[Saved data entries]

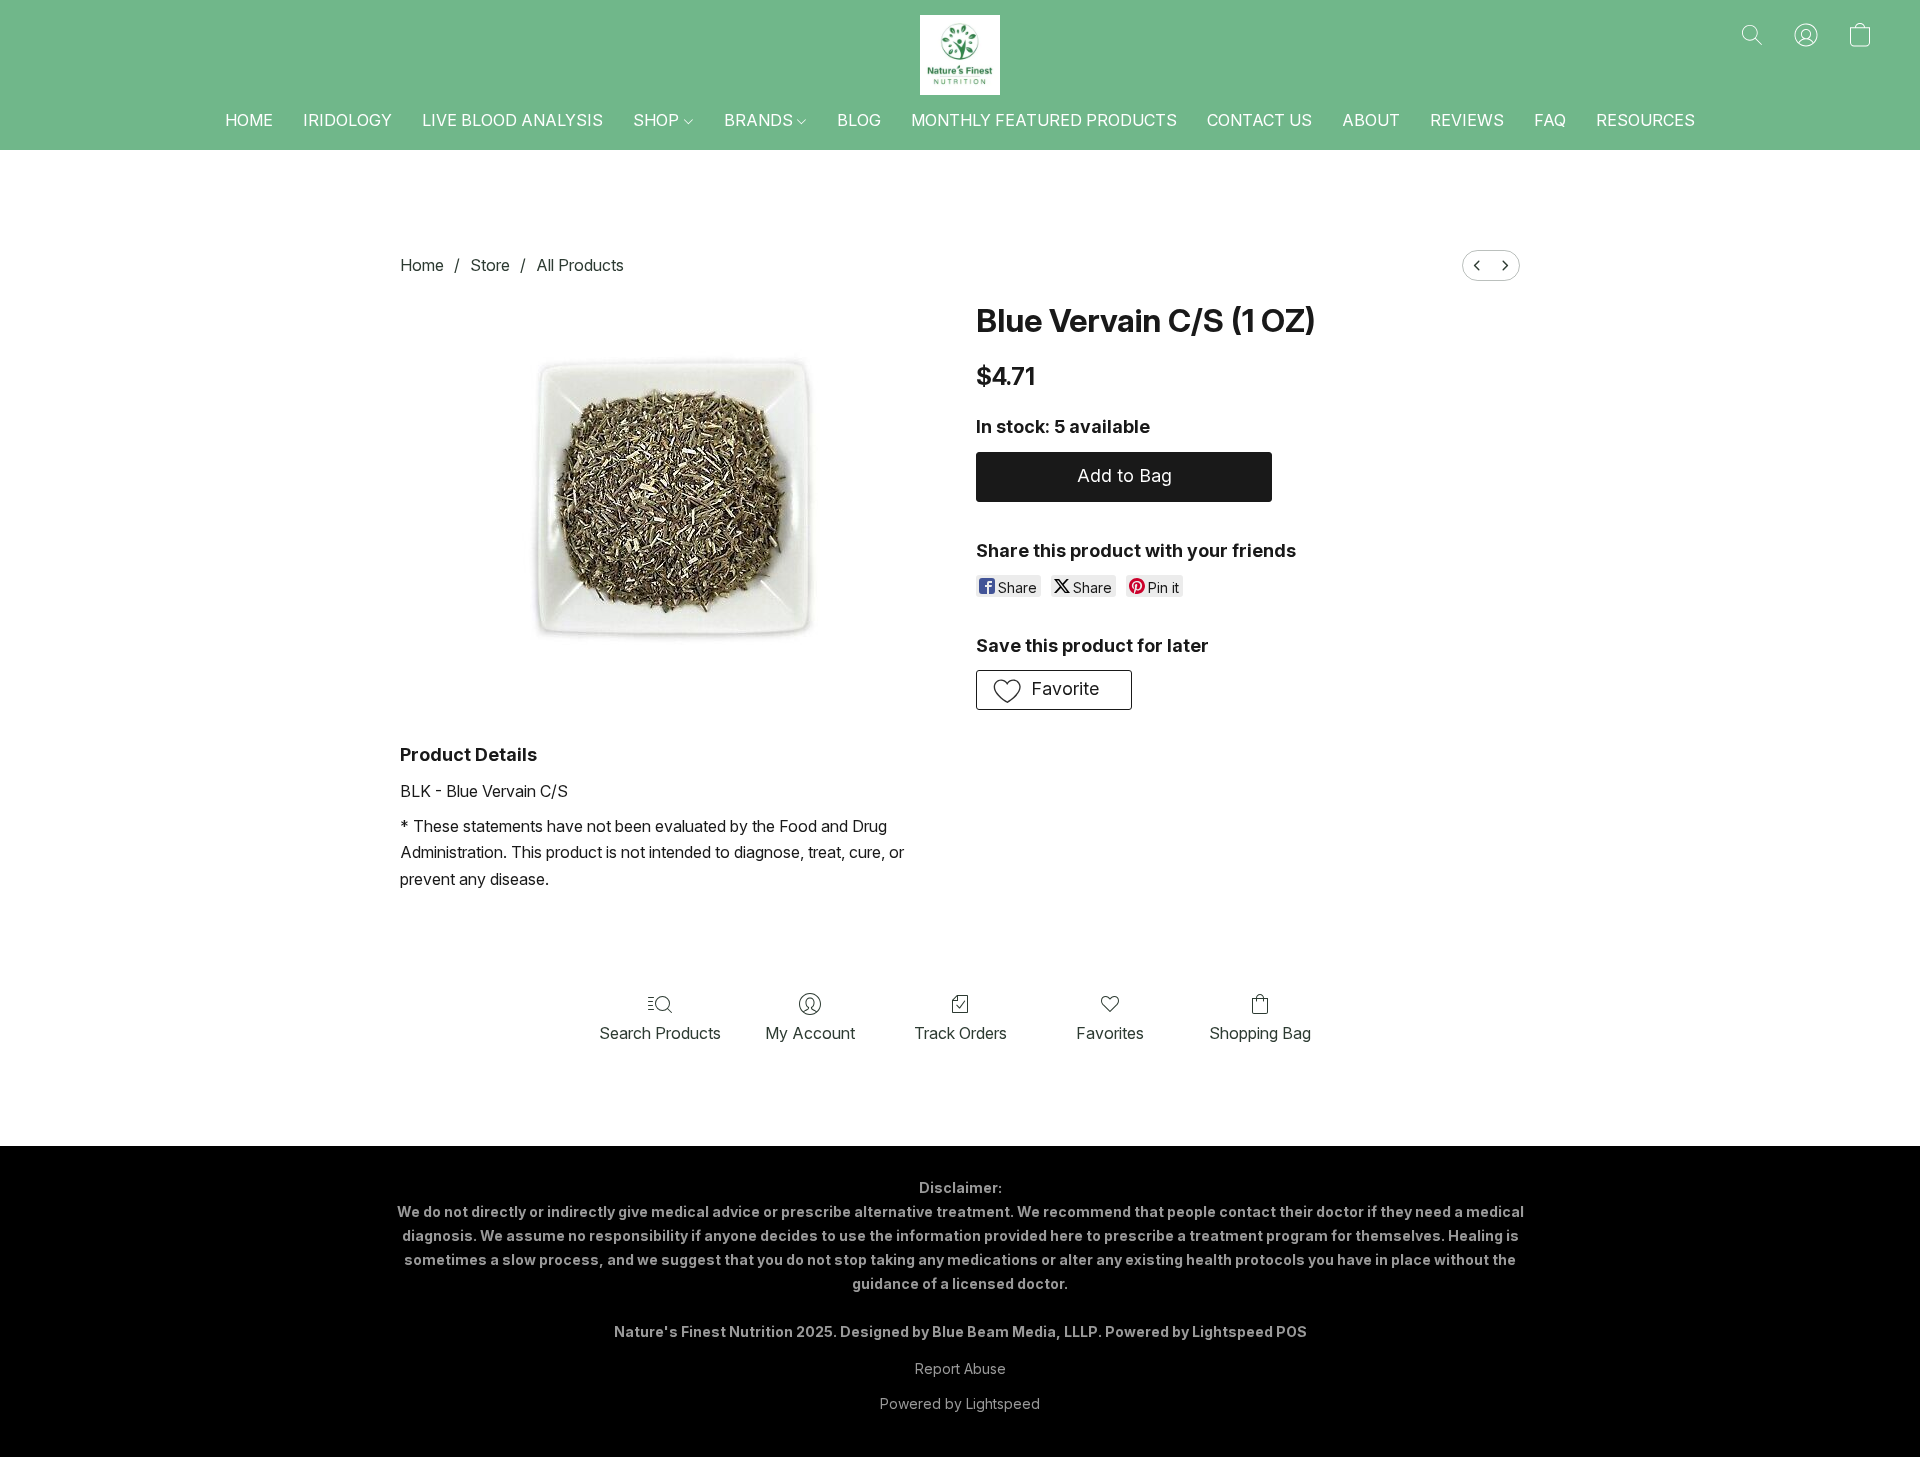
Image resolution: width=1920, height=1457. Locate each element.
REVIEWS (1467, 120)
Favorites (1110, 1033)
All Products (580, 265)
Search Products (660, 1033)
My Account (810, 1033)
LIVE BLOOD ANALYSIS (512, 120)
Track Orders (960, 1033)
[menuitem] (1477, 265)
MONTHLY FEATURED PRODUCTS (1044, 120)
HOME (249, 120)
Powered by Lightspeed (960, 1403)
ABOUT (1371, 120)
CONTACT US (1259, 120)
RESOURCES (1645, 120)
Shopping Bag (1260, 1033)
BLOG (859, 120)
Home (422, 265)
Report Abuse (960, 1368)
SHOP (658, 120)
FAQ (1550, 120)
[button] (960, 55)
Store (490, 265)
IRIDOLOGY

PROBLEM STATEMENT: What you output should match the records line for line, minus the pictures.

FINISHED TASK:
Image resolution: width=1920, height=1457. Locate each element.
REVIEWS (1467, 120)
Favorites (1110, 1033)
All Products (580, 265)
Search Products (660, 1033)
My Account (810, 1033)
LIVE BLOOD ANALYSIS (512, 120)
Track Orders (960, 1033)
[menuitem] (1477, 265)
MONTHLY FEATURED PRODUCTS (1044, 120)
HOME (249, 120)
Powered by Lightspeed (960, 1403)
ABOUT (1371, 120)
CONTACT US (1259, 120)
RESOURCES (1645, 120)
Shopping Bag (1260, 1033)
BLOG (859, 120)
Home (422, 265)
Report Abuse (960, 1368)
SHOP (658, 120)
FAQ (1550, 120)
[button] (960, 55)
Store (490, 265)
IRIDOLOGY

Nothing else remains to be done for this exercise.